The preamble of the agreement acknowledges "the urgent national economic and social crisis the country presently faces, evidenced by, inter alia, an unsustainable debt-to-GDP ratio, declining rates of productivity and competitiveness vis-à-vis trading partners, high unemployment; high energy costs, environmental degradation, gender power imbalances, growing inequality, and very high levels of violent crime, including an increase in gender-based violence and femicides."

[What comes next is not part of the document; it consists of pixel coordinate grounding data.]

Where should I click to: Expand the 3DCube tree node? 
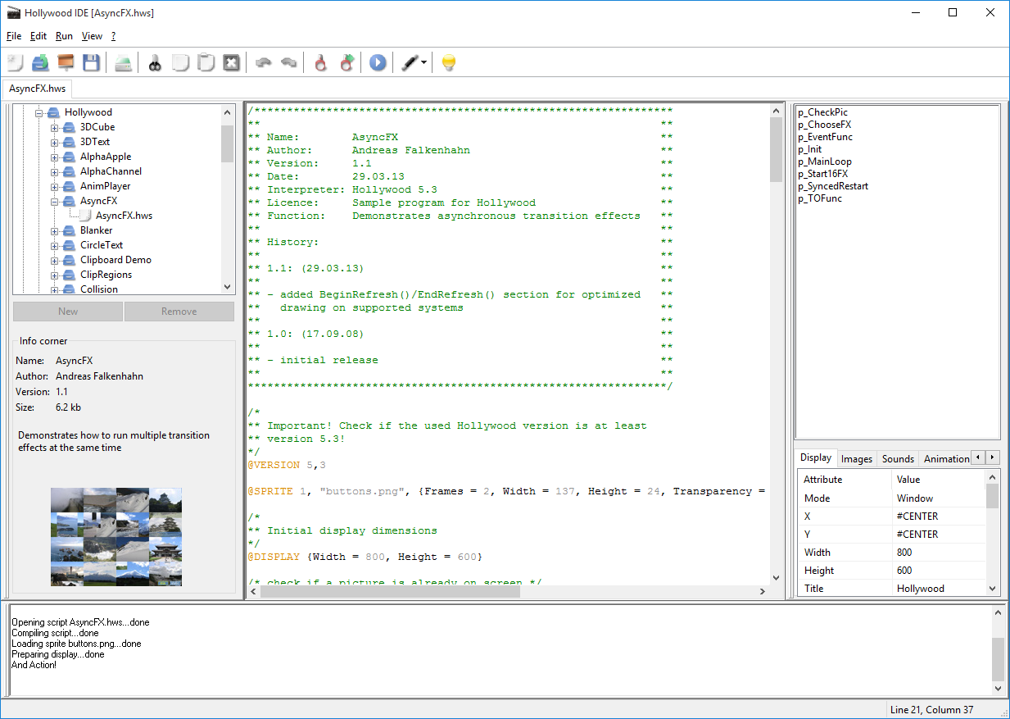click(55, 127)
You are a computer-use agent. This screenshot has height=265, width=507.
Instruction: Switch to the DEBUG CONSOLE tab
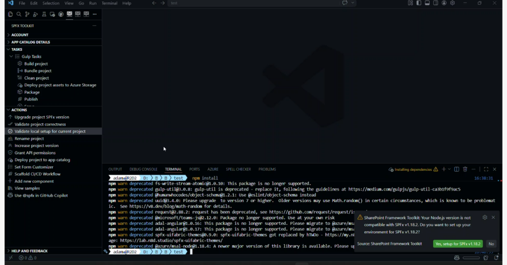143,169
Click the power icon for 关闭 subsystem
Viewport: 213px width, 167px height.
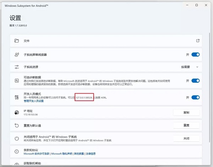[16, 138]
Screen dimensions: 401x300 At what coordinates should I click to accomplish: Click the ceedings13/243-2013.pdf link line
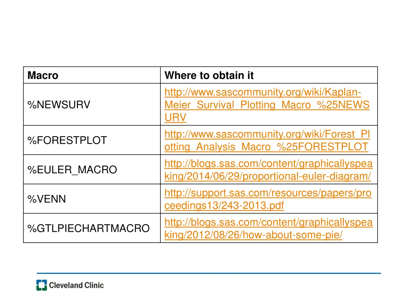(224, 205)
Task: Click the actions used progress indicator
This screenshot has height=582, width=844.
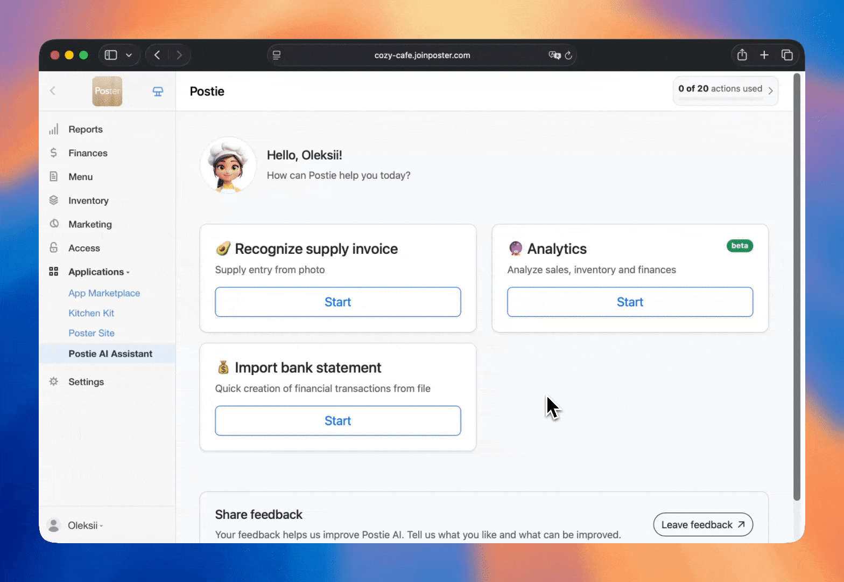Action: pyautogui.click(x=725, y=91)
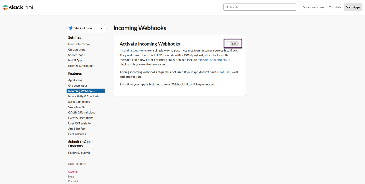Open Slash Commands page
This screenshot has height=184, width=365.
point(79,102)
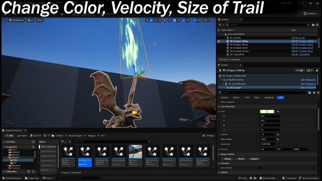Viewport: 322px width, 181px height.
Task: Open Outliner settings gear icon
Action: click(x=318, y=25)
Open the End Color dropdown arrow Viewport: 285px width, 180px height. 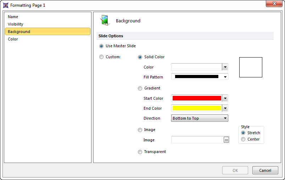225,108
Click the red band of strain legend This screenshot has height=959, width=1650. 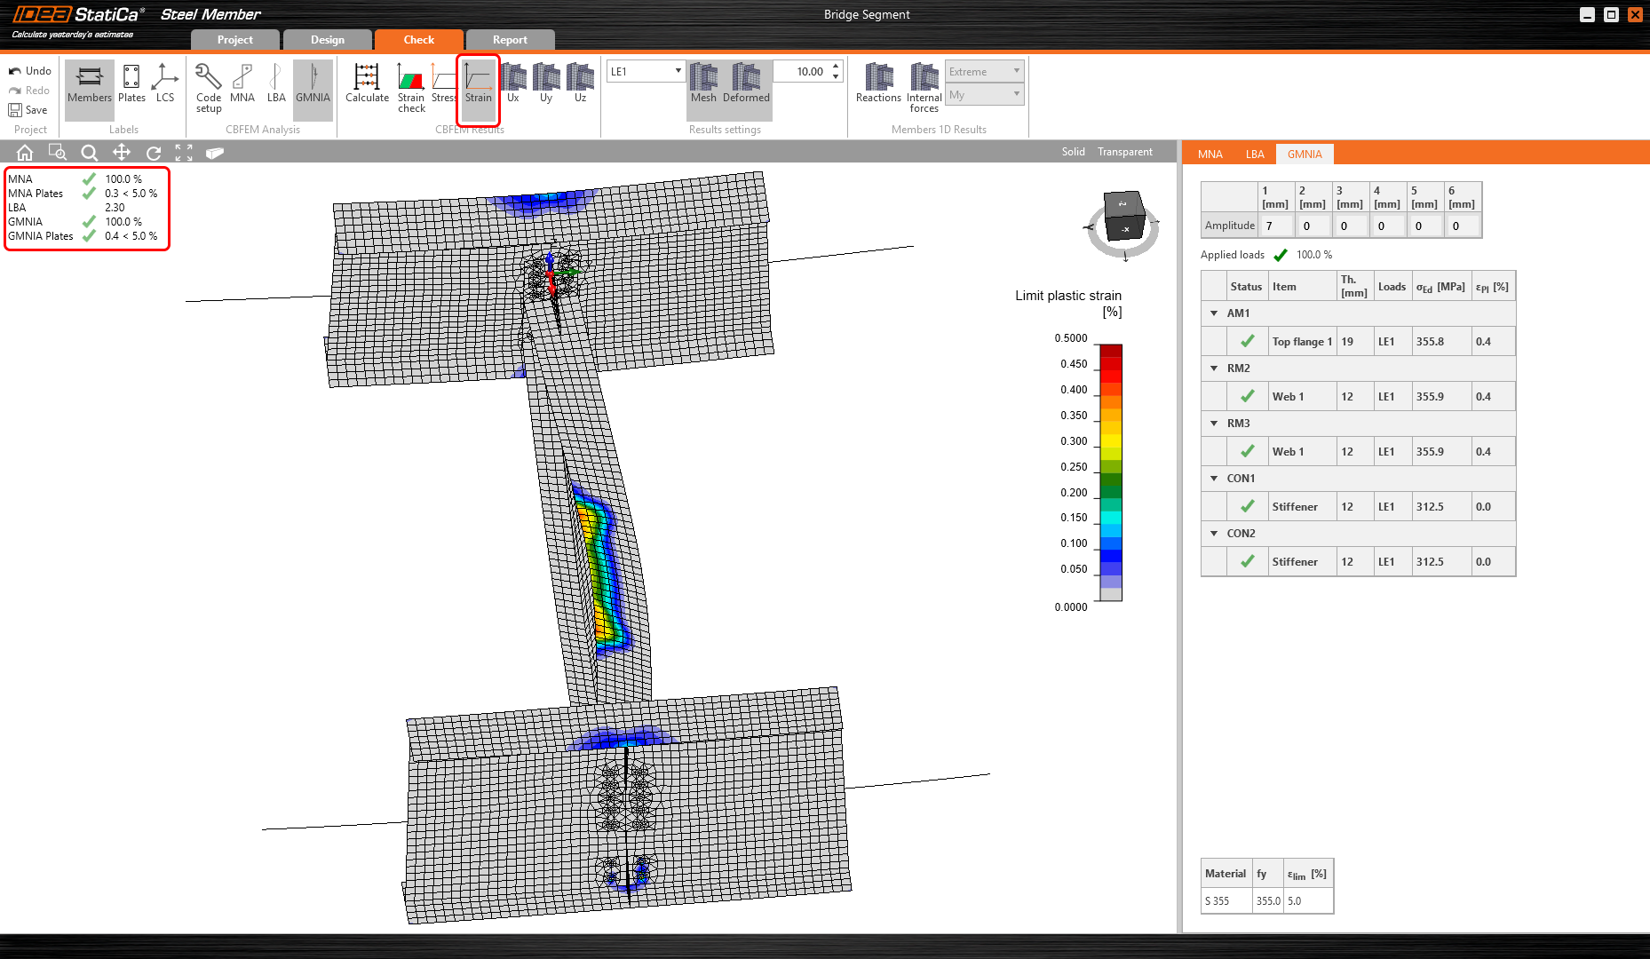click(x=1111, y=363)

Furthermore, the partners said they "understand only too well that growth in Jamaica has been extremely elusive over the last 40 years. Indeed, this period has witnessed only seven years in which growth of real gross domestic product (GDP) has exceeded 2% per annum (p/a) and featured 18 years in which real GDP has declined. The erosion of social capital, intractability of Jamaica's growth challenge, and resulting increasing inequality are important reasons behind the need for a Partnership for Jamaica in which 'all hands are on deck' in seeking to create a more prosperous and equitable Jamaica."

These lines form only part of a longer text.